MacDevCenter    
 Published on MacDevCenter (http://www.macdevcenter.com/)
 See this if you're having trouble printing code examples


Programming With Cocoa

Strings in Cocoa: Part I

06/29/2001

In the next two columns we will delve into the fundamentals of the classes NSString and NSMutableString; these two classes make up the majority of Cocoa's string-handling ability.

We'll start today by dealing with the various ways to create strings, and the basic manipulation methods that allow us to extract substrings, and search and compare strings too. However, before I get into that, I want to start with a mini-lesson about another concept of object-oriented programming: class clusters.

Another lesson in OOP

The NSString and NSMutableString classes are prime examples of the use of class clusters in Cocoa. A class cluster is a way of grouping closely related classes into a small number of abstract classes. In this scheme, the complicated mess of interfaces for the various classes are kept private, while the abstract classes' interface is kept public. Here, NSString and NSMutableString are the abstract classes with which you program. Cocoa handles the rest beneath the surface.

When you create an instance of NSString, you don't actually have an object that is exactly an NSString. Rather, you have an object that is an instance of a highly specialized type of string. You may have many of these specialized strings whose implementations vary based on specific features and behaviors.

For example, you might have a special string class that implements only C-type strings, and another string class that implements strings with UTF-8 encoding. The reason you create separate, specialized, string class implementations is in the interest of efficiency. It is much more resource-savvy to have low-overhead classes with very specific functionality than one aggregate class that can do everything.

Now you can imagine that the number of classes could quickly grow if you continue along this course, leaving you with a complicated set of classes to worry about and organize. So, what a class cluster accomplishes is to hide all those specialized classes from you, the developer, and simply provide a general, abstract class, thereby simplifying the interface without sacrificing functionality or leanness of implementation. You get the best of both worlds with class clusters.

In this case, NSString and its subclass NSMutableString are the abstract public classes of their particular class cluster. This is possible because presumably all strings would have the same behaviors, which are methods. So when you create a new string instance, there is some work going on behind the curtain to choose the class that would best suit your needs.

Comment on this articleLet's discuss strings, how they work in Cocoa, and some of the concepts that Mike Beam introduces in this column.
Post your comments

Also in Programming With Cocoa:

Understanding the NSTableView Class

Inside StYNCies, Part 2

Inside StYNCies

Build an eDoc Reader for Your iPod, Part 3

Build an eDoc Reader for your iPod, Part 2

Other examples of class clusters in the Foundation Framework are the classes NSArray, and NSNumber. When we get to NSArray, I will talk more about class clusters, in particular some subtleties that come into play when you subclass these abstract classes that are the faces of class clusters.
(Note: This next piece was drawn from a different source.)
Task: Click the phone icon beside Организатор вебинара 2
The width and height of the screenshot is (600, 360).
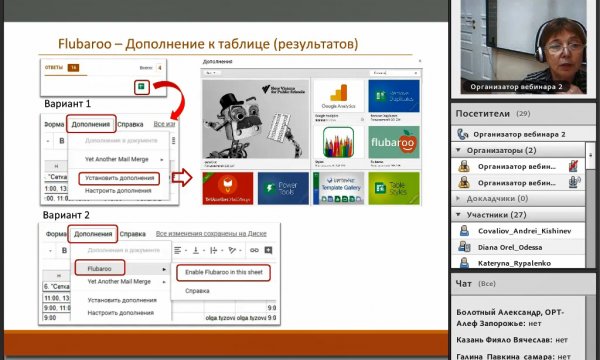Action: point(463,134)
Now let's move on to NSString, and see what we can make of it.

The fundamentals of strings

NSString provides you with a plethora of methods for creating and initializing new strings. One of these methods that you will likely employ quite frequently is the creation of static, or constant, strings. These are NSString instances that are compiled into the executable, which means it is always with us, and can never be removed from memory. Objective-C provides us with a great syntax for creating these constant strings, which goes as follows:

NSString *aString = @"Hello, again.";

Strings of the @"..." construct are truly NSString objects. Thus, any time we have a method that takes an NSString argument, we can use @"..." strings as we would any object variable.
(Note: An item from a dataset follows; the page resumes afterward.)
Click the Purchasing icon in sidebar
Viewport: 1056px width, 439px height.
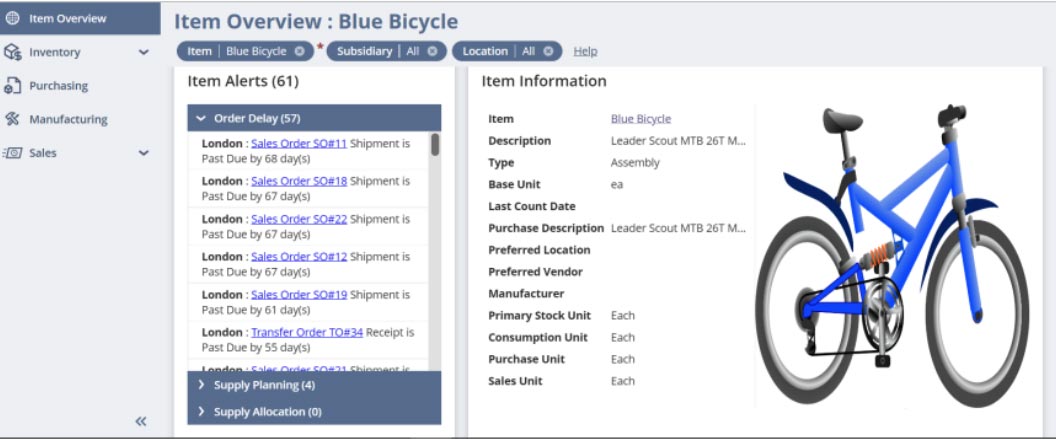(12, 86)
I have included with this column a small application that is simply a button and a text field, which serves as a string tester for your use. The way I use it is to put any of these string operations we talk about in this column and the next into the button's action method. I set up an example in the code, feel free to muck around with it all you want.


Learning CocoaLearning Cocoa
By Apple Computer, Inc.
Table of Contents
Index
Sample Chapter
Full Description
Read Online -- Safari

String objects as arrays

Formally, NSString is a class that supports the creation and management of immutable arrays of Unicode characters. Immutable means that once we make a string, it cannot be changed. The NSString subclass NSMutableString provides an interface for the creation and manipulation of mutable strings, those whose contents we can change after they have been created. Because of this, we will find that working with strings is much like working with arrays.

Think back to the way strings are handled in C; they too are nothing more than character arrays. This is evident in the syntax where C strings are declared in one of the following two manners (both of which are two equivalent ways of declaring C arrays):

char aCString[] = "This is a C string, as well as an array";
char *anotherCString = "And here's another one.";

So you see, fundamentally, strings in Cocoa are very closely related to strings in C. The difference is in the way we interact with them, which is a direct consequence of Cocoa being object oriented. NSString provides us with many higher level methods of interaction and behaviors, whereas in C we are stuck with the primitive elements of the language that allow us to access characters at some particular index, or to find the length of the array.

In fact, NSString has two primitive methods upon which the higher-level methods are based. They are -length and -characterAtIndex:, which we easily associate with our knowledge about C strings and arrays. (As an aside -- and I'll talk about this in more detail in a later column -- when you subclass an abstract class, which is the interface to a class cluster, the primitive methods of that class are the only ones you must override for the subclass to function normally.)

I digress; back to some more practical matters.

A cadre of methods

As I mentioned before, the easiest and most convenient way to create a string -- if you know ahead of time what the contents will be -- is the @"..." construct. In the more traditional fashion of Objective-C object creation, you can create a new string using a number of init... methods. Of course, you can create a blank string simply by doing:

NSString *aBlankString = [[NSString alloc] init];

But why waste time? A newly allocated string is easily given some meat with the initWithString: method, which essentially copies an existing string (the argument, which is often of the @"..." nature) into a newly allocated instance of NSString (the receiver). This works in the following manner:

NSString *aString = @"Hello again.";
NSString *anotherString = [[NSString alloc] initWithString:aString];

Equivalently, we could have shortened this:

NSString *anotherString = [[NSString alloc] initWithString:@"Hello, again."];

Remember from the third column that creating new objects requires two steps: allocating the necessary memory by calling the + alloc class method, and then initializing it to some new value.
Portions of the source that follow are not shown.